The last few days, in the run up to Christmas, we are seeing public behaviour more and more appearing to act as if there is no continuing threat from COVID-19 virus at all. Large numbers of people crowding together into Xmas markets has led to the closure of some. In December 2020 English people in are not behaving as if they are scared of close human interaction but as if COVID-19 is no longer a threat to them or society.

Commentators say that people are getting tired – after 9 months – of being careful. I can understand this explanation of getting tired and exhausted (we all are) but it is also the case that something you thought might kill you in April is clearly still able to kill you in December

In my last few posts I’ve been talking about how important a factor social solidarity has appeared to be for different society’s ability to combat the virus. Social solidarity sounds abstract and political, but in fact it is an explanation of one of the main sets of relationships that govern the detail of people’s behaviour, If people feel some responsibility that their behaviour will cause problems for others, they are more likely to change that behaviour. This doesn’t make them better or worse people, it means that they have a set of strong learnt experiences which impact on how they behave.

I’ve outlined how the NHS is one of the main institutions within English society that engenders feelings of social solidarity.

And it is true – but in a limited way.

The NHS is both a “we” and a “they”. It is a ‘we’ insofar as people really understand that we all pay for it and that it will look after us when we are sick. It’s a strong ‘we’ and people love it – as a ‘we’.

But it’s also a strong ‘they’. Those people who do all this difficult work; who are angels and who have all the medical knowledge are not ‘us’. ‘They’ do so much for us and ‘we’ are very grateful. All of these emotions separate them from us. They are the heroes, we are normal people, frightened of getting ill.

This reality of making the NHS into ‘them’ restricts its ability to become the ‘we’ that involves us all and because of which we might change our behaviour. The relationship built on us paying for all of this is a good one, but it also means that we pay for them. And the ‘them’ is detached from us.

This limits the capacity of the NHS to act as an organisation that builds day to day social solidarity. (I am not saying it doesn’t  – compared to other ways of organising health care – it does, and well) but it doesn’t have the impact that it could and that I would probably say, needs to.

If you have been reading this blog these past five years or more, you will recognise that I have regularly raised the importance of involving patients much more in their own health care as an issue.

And if the NHS wants to involve patients more in their own care, it’s important that they have more knowledge to help them develop that care. And since a great deal of that medical knowledge is owned by the clinicians who are currently in charge of care sharing it could take place in every patient consultation.

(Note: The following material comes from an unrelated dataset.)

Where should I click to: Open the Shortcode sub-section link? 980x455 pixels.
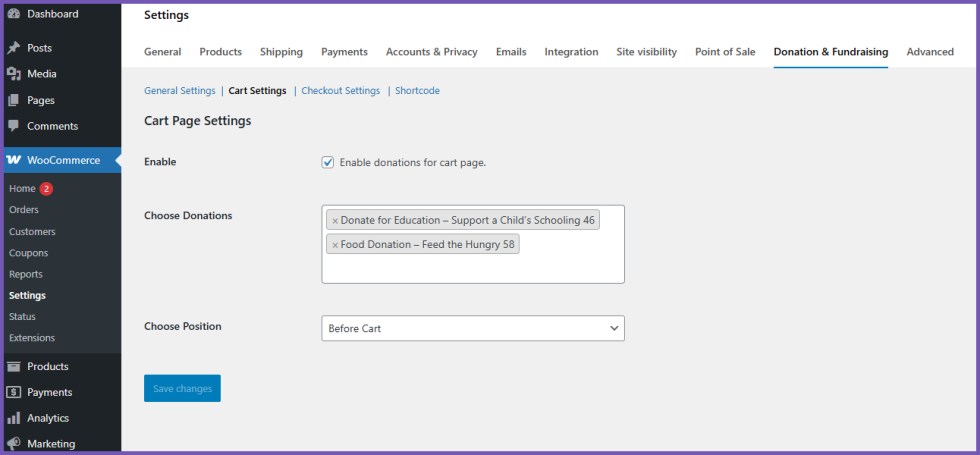(417, 91)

If every consultation ensured that the patient left it with more practical knowledge with which to carry out their own healthcare, this would begin to change. Because there are a million consultations every 36 hours, within a few months millions of patients would know more about how to carry out more of their own health care.

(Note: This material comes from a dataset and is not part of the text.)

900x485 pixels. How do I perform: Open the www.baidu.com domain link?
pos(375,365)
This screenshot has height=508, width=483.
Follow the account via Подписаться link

This is not an outlandish idea.

What is interesting is that most Integrated Care System plans have, somewhere on the first page, a recognition that, if the NHS is to be sustainable into the future, their local populations need to be much more active both in looking after their own health care and their own health. Improving their ability to self-manage care will involve greater transfer of knowledge from clinicians to patients. This is a clear motive for NHS policy.

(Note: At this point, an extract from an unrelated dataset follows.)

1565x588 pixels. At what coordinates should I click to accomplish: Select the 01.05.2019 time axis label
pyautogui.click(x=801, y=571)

I believe that one of the reasons the NHS is experienced as a ‘them’ (and not just an ‘us’) is that medical knowledge is owned by them. Given they possess and guard that knowledge they are – by definition – separate from the rest of us. My point being that sharing it would reduce that gap.

This brings us back to the argument about social solidarity. My thesis is that the NHS, with its current set of relationships, has only a limited capacity to impact public behaviour because the public do not feel part of it. At the moment the solidarity created by the NHS does not influence public behaviour as much as it might.

Building a better, more extensive, joint experience of the relationship between the public and the NHS, would create more social solidarity in our society. This would be useful for a very wide range of reasons – including making it easier to change public behaviour during a future pandemic – but also, by the by, improving people’s health and health care.